Forging certainty in the dust of Middle Eastern plays of power is an impossibility its participants never wish to accept. The imminent defeat of Islamic State forces in Mosul – deemed imminent, at least, by the forces assaulting the stronghold – provide a suggestion that there will be greater stability in the region. Nasty fundamentalist forces will be banished, paving the way for a peaceful order.
This naïve, even outrageous suggestion, is fairly standard. A new force of contention, backed by a slew of shady forces and finances, will come to the fore, only to then vanish and reconstitute itself as a different actor. The bones of one grave will simply be moved to another.

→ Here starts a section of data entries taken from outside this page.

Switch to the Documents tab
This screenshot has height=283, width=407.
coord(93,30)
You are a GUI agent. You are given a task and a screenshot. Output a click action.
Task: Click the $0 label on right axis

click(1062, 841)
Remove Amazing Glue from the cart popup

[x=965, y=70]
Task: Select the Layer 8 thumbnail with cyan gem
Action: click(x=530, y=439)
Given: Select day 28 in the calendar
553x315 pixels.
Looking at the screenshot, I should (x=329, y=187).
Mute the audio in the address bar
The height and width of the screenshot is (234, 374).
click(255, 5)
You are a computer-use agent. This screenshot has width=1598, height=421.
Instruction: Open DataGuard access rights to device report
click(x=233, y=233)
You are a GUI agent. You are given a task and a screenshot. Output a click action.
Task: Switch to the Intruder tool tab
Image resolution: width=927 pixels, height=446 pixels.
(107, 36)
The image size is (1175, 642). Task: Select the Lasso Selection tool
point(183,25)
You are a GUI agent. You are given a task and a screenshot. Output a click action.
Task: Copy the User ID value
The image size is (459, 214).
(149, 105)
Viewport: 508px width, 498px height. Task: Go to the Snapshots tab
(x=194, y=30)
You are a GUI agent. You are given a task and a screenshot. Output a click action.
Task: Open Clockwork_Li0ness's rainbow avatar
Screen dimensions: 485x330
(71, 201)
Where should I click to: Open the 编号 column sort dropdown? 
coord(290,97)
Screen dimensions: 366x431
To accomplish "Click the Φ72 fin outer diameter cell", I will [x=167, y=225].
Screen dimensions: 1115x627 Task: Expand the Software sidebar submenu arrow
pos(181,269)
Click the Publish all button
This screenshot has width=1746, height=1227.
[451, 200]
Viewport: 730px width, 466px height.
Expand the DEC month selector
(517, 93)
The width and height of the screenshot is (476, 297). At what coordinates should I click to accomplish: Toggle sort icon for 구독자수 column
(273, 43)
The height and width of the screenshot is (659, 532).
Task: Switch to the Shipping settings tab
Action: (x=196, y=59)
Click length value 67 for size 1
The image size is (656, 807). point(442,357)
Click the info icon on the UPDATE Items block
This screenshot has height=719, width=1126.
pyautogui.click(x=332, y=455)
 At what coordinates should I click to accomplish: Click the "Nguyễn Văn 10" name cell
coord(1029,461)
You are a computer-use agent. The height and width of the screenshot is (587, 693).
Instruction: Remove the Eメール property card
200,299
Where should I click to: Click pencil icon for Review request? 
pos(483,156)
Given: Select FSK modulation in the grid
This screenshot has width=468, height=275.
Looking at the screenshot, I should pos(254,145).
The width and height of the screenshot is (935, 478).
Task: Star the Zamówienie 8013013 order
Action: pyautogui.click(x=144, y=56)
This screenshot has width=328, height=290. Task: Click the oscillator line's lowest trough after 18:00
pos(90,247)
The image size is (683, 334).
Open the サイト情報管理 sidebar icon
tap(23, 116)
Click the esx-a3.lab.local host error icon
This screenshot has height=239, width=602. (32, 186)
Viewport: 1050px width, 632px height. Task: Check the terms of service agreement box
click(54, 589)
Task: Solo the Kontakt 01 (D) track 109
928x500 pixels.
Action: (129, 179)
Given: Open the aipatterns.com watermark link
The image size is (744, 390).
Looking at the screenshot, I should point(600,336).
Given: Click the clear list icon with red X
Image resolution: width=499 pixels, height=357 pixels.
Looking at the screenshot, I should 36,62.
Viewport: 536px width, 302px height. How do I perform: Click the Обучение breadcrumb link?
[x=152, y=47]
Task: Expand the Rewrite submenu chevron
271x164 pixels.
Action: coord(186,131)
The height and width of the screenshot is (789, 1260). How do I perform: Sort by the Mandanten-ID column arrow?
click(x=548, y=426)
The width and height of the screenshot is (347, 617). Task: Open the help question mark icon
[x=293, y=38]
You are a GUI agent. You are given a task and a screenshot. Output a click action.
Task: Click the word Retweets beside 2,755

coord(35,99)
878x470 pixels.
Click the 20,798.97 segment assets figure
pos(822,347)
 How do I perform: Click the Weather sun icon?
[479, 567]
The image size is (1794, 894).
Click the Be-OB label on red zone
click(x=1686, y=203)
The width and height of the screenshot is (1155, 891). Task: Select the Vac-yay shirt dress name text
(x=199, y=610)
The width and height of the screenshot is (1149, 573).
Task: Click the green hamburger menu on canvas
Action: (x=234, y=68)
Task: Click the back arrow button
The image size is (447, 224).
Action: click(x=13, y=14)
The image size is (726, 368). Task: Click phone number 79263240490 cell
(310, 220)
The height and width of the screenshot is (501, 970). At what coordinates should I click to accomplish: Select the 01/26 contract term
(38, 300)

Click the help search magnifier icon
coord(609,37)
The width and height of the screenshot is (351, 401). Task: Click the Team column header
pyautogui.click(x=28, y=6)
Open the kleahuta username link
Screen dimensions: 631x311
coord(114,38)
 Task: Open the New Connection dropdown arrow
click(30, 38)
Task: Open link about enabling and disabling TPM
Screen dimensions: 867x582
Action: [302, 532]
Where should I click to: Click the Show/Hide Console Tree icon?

A glance at the geographical slicing of the Middle East – the Sykes-Picot colonial order repudiated by Islamic State – does much to assist in this distortion. Removing or expelling an invader from one province simply rustles an already disturbed terrain. Tribal loyalties and religious groups attempt to consolidate with each insurrection, often violently.
The forces involved in the retaking of Mosul suggest the complexity of what awaits after the operation. On October 17, some 18,000 Iraqi Security Forces, accompanied by 10,000 armed Kurds, thousands of police forces, and an assortment of Shia and Sunni fighters, commenced military operations.
Iraq’s Prime Minister Haider al-Abadi felt this moment of battle to be historic (is there ever anything else?), a true reckoning. “I am announcing today the beginning of these heroic operations to liberate you from the brutality and terrorism of ISIS.”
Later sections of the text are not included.